====== DATA

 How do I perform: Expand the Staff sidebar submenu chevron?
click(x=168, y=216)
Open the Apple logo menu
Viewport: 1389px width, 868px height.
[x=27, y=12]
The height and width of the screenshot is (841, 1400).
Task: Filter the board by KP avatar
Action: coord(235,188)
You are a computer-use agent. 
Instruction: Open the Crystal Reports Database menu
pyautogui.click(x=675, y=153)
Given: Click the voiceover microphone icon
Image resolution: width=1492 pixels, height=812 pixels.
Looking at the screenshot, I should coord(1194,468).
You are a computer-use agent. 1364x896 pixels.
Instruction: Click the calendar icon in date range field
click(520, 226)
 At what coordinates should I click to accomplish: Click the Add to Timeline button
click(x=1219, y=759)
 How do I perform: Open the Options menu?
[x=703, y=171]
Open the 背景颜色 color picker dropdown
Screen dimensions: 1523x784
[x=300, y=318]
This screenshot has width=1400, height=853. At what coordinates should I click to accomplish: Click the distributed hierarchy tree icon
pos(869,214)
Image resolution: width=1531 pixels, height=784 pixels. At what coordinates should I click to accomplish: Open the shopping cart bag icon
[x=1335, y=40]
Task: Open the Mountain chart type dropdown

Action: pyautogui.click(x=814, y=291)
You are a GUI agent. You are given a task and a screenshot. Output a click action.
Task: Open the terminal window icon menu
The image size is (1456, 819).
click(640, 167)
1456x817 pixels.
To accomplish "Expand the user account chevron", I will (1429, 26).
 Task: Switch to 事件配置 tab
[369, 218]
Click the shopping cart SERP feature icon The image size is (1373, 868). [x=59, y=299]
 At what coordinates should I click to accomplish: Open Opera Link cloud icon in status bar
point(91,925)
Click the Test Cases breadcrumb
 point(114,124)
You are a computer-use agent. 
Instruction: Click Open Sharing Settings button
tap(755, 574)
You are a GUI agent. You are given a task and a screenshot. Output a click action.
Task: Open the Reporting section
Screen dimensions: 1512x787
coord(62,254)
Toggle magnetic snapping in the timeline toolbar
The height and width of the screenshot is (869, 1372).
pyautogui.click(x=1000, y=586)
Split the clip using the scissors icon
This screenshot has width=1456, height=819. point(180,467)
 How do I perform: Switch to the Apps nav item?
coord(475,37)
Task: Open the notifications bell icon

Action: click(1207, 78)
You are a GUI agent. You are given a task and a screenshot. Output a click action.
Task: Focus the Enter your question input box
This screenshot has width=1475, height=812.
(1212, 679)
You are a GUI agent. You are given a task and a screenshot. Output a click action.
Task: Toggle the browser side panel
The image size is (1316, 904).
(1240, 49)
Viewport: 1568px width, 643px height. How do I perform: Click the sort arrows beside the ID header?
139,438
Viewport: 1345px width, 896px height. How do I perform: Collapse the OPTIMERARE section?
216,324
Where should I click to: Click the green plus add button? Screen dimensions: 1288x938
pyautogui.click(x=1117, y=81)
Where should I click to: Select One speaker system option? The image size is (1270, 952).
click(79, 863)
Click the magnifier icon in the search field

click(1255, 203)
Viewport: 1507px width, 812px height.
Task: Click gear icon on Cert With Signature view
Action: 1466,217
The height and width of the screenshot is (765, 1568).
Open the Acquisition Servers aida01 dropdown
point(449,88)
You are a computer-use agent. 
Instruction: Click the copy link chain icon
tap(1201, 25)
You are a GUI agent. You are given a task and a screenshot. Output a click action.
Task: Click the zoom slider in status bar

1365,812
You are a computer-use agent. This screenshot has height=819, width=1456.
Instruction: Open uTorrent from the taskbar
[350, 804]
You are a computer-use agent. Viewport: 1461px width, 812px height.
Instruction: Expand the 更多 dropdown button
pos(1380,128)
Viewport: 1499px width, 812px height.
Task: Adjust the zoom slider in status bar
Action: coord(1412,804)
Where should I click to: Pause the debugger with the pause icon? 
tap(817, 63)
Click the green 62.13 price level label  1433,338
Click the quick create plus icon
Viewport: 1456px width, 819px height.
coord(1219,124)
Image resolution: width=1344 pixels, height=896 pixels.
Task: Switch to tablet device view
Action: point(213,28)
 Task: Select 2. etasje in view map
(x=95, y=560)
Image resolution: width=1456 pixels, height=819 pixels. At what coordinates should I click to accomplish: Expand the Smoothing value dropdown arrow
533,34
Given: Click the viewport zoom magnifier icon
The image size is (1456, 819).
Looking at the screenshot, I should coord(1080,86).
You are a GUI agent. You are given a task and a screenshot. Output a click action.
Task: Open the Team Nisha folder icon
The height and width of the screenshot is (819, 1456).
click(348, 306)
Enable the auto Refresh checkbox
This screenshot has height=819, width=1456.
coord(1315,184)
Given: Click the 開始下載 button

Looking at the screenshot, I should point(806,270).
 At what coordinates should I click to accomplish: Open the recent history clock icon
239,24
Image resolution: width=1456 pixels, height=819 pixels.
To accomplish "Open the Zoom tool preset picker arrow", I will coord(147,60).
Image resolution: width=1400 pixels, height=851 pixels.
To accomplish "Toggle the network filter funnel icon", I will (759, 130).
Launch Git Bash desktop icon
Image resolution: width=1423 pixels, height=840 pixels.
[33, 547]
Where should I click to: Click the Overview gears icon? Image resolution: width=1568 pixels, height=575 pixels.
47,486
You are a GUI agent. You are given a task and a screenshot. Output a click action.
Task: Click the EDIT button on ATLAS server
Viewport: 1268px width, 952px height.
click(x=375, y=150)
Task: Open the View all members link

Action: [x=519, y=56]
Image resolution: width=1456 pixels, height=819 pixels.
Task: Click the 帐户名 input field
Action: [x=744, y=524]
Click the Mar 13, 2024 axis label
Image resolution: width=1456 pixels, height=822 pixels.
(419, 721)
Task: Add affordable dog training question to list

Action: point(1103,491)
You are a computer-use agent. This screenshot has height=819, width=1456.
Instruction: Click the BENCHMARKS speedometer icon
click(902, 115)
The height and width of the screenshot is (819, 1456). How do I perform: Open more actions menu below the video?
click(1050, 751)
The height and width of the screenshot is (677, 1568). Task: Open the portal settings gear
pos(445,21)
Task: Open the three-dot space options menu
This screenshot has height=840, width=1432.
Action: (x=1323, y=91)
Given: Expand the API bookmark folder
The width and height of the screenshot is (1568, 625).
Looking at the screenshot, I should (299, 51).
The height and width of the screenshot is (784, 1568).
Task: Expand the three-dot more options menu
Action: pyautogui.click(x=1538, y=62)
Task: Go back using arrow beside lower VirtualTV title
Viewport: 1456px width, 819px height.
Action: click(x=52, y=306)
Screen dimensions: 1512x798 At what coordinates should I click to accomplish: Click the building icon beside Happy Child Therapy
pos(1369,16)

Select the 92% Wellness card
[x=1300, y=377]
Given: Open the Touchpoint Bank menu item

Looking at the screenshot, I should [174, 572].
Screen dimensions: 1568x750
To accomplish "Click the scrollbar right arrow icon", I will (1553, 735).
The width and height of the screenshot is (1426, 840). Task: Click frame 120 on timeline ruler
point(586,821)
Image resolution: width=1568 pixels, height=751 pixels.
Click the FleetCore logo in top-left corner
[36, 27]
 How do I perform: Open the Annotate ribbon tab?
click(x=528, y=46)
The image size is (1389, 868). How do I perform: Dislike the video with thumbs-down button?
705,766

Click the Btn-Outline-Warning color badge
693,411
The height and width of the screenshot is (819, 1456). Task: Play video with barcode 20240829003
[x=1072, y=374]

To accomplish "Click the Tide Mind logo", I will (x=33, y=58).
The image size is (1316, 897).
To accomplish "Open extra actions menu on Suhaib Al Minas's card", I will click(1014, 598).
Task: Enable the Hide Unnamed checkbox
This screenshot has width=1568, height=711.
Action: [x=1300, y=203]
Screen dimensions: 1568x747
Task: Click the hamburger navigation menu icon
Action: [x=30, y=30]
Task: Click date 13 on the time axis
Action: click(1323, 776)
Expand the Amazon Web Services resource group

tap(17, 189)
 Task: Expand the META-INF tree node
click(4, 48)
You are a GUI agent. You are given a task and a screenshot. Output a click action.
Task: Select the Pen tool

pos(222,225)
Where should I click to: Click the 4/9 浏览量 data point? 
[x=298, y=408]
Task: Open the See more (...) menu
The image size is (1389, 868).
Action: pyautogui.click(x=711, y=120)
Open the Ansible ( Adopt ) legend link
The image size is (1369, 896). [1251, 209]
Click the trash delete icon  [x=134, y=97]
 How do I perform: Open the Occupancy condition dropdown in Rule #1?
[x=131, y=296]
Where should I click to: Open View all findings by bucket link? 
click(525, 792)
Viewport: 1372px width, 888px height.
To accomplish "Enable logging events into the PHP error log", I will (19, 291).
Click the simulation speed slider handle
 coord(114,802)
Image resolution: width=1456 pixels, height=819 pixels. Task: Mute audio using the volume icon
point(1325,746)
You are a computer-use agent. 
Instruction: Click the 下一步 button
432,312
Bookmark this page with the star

============

▸ WHAT IS NEEDED
Your response should contain each line of the listing in which the word "picker" occurs.

▸ RESULT FOR THIS EXERCISE
Open the 背景颜色 color picker dropdown
To accomplish "Open the Zoom tool preset picker arrow", I will coord(147,60).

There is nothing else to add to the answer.